I went to a children's book fair yesterday. It was free to get in, but it wasn't local, so it cost me about fifty bucks to get there. I can write it off as business, but, as my then-wife used to point out, before you can write it off, you have to have something to write it off from. Even deductible expenditures have to fit in the budget somewhere, and, while "showing a loss" is great at tax time, it's not such a good thing at meal time.
Green people will tell you how good it is that gas prices are up, because they will make people consider public transit and more efficient cars. Well, yes, except that they're about half a century too late.
For the last year, I've been living in town, and I can walk to the post office, the bank and the grocery store. But in previous years, I've been several miles from those places and on rural routes where there isn't public transit. Could there be?
Sure, and then you'd only have to walk two or three miles to get to a juncture of country roads where a bus might logically pass by. Every 45 minutes or so. And that "or so" means that, if you're off by three minutes, you'll stand there in the rain, sleet, snow, blazing sun, for 42 minutes. Or so.
Back in about 1990, in the last days of the Soviet Union, some timber executives from there came over to Plattsburgh for a series of seminars on free market economies. I met them at a brief reception in the afternoon and then, that evening, was driving home in the dusk when I saw a bunch of people walking by the side of the road near the mall.
I pulled over and, sure enough, it was the Soviet timber executives, who had just been observing that they seemed to be the only pedestrians over the age of 11. But the fact is, the mall they had just been visiting and the supermarkets they had marvelled over were built for a society in which everybody has a car, and in which a household with more than one adult has more than one car.
Before WWII, and even into the 1950s, there were corner grocery stores and neighborhood pharmacies and small hardware stores and little department stores. They were mom-and-pop places, but they made a reasonable living serving neighborhoods. After all, they only had to support Mom and Pop, not a board of directors and millions of shareholders. And so they only needed patronage from about a three mile radius.

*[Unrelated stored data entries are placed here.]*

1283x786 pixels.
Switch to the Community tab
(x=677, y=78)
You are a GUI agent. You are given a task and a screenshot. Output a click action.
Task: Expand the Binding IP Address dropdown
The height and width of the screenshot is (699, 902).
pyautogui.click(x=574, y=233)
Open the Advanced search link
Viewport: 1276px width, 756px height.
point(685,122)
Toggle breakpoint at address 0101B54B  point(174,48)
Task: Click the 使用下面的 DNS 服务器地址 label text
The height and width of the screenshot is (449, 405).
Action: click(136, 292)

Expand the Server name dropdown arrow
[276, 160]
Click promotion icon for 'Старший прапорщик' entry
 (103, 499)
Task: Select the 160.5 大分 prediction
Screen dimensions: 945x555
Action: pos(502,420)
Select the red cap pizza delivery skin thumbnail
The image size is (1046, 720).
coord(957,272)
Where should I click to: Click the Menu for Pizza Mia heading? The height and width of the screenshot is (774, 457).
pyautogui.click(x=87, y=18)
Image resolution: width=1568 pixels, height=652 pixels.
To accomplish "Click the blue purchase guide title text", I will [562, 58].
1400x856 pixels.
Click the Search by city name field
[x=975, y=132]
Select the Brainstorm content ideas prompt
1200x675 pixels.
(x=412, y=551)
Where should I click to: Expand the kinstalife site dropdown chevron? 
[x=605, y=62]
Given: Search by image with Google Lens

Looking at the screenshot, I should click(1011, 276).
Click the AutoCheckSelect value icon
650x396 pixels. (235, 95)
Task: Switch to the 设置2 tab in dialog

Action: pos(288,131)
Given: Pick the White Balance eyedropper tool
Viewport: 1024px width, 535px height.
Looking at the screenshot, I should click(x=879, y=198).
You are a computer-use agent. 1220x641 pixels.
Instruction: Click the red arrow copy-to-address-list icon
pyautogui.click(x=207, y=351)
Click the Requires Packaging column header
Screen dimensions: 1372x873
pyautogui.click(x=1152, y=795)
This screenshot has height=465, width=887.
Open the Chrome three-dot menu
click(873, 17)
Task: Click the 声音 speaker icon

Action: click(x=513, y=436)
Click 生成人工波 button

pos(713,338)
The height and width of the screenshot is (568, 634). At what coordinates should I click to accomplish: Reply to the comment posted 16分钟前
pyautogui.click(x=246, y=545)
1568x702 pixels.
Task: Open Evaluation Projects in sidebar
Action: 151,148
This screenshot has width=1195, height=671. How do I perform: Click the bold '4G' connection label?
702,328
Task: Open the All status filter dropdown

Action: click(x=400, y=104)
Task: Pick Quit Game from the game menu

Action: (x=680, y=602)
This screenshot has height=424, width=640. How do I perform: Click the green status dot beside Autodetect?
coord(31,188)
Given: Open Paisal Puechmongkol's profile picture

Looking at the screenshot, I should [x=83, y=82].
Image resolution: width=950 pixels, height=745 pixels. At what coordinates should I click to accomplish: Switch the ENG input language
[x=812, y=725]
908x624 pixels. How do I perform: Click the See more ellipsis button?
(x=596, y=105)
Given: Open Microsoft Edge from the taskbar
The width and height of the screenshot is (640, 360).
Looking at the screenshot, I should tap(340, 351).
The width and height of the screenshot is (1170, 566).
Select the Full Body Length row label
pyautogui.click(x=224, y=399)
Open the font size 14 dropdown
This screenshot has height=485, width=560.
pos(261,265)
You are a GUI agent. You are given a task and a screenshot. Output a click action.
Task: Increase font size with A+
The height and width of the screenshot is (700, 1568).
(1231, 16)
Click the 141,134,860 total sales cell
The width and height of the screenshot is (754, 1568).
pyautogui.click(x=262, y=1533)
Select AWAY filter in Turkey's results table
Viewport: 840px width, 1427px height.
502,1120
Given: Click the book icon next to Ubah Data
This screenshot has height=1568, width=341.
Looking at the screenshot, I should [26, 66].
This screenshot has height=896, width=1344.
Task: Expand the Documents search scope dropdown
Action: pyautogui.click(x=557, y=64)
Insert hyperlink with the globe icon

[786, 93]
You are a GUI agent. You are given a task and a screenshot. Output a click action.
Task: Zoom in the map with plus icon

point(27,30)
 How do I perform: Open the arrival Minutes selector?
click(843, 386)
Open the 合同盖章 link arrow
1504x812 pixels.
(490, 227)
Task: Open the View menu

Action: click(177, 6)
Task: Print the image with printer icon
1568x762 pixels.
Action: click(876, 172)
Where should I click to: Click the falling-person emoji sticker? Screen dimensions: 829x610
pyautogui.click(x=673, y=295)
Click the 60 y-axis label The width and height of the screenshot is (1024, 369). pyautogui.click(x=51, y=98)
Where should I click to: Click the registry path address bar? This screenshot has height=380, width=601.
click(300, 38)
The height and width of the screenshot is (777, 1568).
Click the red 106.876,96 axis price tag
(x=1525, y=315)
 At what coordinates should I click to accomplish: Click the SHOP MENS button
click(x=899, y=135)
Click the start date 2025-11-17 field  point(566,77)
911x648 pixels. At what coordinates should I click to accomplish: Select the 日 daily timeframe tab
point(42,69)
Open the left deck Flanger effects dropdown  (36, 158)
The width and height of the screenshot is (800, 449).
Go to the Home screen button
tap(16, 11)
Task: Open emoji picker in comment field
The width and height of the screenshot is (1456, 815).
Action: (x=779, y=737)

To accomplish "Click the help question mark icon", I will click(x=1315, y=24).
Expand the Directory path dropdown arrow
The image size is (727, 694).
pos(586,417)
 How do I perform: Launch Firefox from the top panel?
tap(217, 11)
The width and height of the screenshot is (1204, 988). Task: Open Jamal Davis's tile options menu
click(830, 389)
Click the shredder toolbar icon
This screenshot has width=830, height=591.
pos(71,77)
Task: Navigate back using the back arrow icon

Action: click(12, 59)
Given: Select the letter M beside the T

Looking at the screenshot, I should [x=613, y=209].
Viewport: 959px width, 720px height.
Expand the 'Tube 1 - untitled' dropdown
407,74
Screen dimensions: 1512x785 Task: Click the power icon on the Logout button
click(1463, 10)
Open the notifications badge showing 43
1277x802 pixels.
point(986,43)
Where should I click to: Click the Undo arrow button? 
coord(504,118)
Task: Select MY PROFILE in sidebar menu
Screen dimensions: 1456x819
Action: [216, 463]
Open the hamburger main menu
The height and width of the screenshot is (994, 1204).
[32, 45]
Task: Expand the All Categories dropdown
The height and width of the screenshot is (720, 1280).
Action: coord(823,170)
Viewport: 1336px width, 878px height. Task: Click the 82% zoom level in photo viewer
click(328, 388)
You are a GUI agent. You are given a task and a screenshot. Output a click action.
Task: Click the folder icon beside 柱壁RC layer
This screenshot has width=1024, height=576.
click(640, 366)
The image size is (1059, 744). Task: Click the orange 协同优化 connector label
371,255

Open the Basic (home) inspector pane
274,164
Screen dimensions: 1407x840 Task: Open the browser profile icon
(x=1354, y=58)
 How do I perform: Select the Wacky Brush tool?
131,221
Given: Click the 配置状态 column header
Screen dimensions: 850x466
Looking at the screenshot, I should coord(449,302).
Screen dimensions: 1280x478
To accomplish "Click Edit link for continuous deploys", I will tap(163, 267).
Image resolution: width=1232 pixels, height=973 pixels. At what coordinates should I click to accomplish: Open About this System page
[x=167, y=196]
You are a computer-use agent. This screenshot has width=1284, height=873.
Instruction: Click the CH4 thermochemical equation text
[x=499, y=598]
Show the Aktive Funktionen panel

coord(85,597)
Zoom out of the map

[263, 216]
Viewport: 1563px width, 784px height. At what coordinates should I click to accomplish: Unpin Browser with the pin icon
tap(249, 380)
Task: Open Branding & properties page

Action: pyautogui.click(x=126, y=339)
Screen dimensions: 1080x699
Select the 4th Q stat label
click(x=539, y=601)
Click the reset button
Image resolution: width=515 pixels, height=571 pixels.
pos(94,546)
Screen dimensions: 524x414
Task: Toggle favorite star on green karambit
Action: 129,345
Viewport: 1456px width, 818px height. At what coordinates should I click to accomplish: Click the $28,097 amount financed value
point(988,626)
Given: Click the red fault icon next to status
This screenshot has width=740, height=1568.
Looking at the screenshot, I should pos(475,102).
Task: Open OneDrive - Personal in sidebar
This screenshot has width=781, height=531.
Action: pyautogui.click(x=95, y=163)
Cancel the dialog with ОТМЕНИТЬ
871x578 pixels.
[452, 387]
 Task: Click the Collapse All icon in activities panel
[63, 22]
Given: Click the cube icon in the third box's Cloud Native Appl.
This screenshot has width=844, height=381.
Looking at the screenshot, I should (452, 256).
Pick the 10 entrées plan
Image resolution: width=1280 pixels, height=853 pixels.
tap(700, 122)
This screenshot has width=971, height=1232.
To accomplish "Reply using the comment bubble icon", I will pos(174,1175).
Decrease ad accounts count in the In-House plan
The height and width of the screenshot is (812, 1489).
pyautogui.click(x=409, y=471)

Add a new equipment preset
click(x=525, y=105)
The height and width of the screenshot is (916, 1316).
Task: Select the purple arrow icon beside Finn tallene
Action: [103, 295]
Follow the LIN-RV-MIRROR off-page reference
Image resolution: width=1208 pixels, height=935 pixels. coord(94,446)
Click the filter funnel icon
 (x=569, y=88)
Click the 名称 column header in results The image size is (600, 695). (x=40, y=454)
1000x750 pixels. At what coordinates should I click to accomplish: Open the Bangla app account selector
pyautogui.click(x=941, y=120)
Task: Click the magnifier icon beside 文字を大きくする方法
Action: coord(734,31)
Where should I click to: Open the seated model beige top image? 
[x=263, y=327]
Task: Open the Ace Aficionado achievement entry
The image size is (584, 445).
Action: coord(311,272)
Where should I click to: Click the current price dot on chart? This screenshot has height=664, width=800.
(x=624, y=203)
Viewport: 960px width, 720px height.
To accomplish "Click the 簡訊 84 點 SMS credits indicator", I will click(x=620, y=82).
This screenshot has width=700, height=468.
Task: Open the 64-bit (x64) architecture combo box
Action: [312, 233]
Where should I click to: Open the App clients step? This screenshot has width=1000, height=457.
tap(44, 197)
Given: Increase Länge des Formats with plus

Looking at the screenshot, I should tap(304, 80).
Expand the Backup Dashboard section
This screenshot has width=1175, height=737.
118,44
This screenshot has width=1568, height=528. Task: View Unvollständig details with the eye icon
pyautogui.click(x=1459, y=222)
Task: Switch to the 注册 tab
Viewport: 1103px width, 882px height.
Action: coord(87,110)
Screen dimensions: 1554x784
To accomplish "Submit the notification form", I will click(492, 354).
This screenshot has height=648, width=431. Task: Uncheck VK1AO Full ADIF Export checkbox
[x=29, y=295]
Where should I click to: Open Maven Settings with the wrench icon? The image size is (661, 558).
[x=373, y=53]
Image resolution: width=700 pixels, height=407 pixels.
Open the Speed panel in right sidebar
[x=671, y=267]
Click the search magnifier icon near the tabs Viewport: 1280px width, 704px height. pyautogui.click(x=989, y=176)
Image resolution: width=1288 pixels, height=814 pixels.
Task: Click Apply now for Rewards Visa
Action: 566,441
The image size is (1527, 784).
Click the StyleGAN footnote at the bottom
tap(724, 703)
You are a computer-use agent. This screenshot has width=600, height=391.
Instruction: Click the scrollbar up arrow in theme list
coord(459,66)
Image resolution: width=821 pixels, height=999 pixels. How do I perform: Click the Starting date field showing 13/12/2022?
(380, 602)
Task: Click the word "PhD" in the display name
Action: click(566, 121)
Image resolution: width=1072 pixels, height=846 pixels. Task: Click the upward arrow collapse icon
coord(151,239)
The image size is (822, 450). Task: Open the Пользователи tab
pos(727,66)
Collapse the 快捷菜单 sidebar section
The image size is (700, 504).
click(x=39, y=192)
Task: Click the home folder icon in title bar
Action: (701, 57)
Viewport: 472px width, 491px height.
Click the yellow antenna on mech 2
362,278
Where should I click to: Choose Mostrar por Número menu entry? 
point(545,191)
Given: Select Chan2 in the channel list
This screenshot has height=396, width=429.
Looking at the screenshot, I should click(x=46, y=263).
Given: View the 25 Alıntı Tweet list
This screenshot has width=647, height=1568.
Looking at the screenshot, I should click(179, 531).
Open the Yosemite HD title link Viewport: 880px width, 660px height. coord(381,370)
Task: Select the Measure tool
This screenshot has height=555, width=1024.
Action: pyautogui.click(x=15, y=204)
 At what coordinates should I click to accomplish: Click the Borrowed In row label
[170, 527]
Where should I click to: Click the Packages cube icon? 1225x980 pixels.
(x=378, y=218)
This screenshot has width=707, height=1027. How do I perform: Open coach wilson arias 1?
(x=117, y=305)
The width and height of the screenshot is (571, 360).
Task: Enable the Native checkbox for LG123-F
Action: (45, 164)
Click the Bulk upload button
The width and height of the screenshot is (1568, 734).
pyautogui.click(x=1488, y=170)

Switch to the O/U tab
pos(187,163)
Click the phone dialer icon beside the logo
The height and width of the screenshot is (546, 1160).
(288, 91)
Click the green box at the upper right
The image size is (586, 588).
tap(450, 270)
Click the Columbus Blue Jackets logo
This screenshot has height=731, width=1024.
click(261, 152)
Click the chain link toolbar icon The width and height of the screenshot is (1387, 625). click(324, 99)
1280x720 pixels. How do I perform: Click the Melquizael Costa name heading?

You can buy a fleet of buses and hire drivers and build bus shelters in all those remote corners of your community, but, if people can't tote home a week's worth of groceries at a crack, and if they have to take a bus into town to get a washer so they can fix the pipe so they can have running water, you haven't even addressed the problem, much less solved it.
I'm not saying the problem shouldn't be faced. But, meanwhile, we're in a society where it's hard enough to find a first job, never mind a second one. I heard some joker on the radio the other day talking about the benefits of eating local food, and someone asked about the additional cost. He answered that, if people would simply educate themselves about what goes into their bodies and the impact it all has on the environment, they wouldn't mind the extra cost.
Right. We'd just recoup that extra cost by vacationing in Belize this summer instead of going on safari in Africa, because the package is so much more affordable.
High gas prices have a theoretical benefit, but most of us aren't living theoretical lives on theoretical budgets, and, reality being what it is, the price of gasoline is right in there with the other "social safety net" issues that have to come up in any practical conversation on these topics.
The laugh in today's strip is that Ernie won't have to fill up his tank.
The joke is that some theorist thinks Ernie's going to solve the problem by going out and purchasing a $41,000 electric car, because he'll get a $7,500 (non-refundable) tax credit that will make it affordable.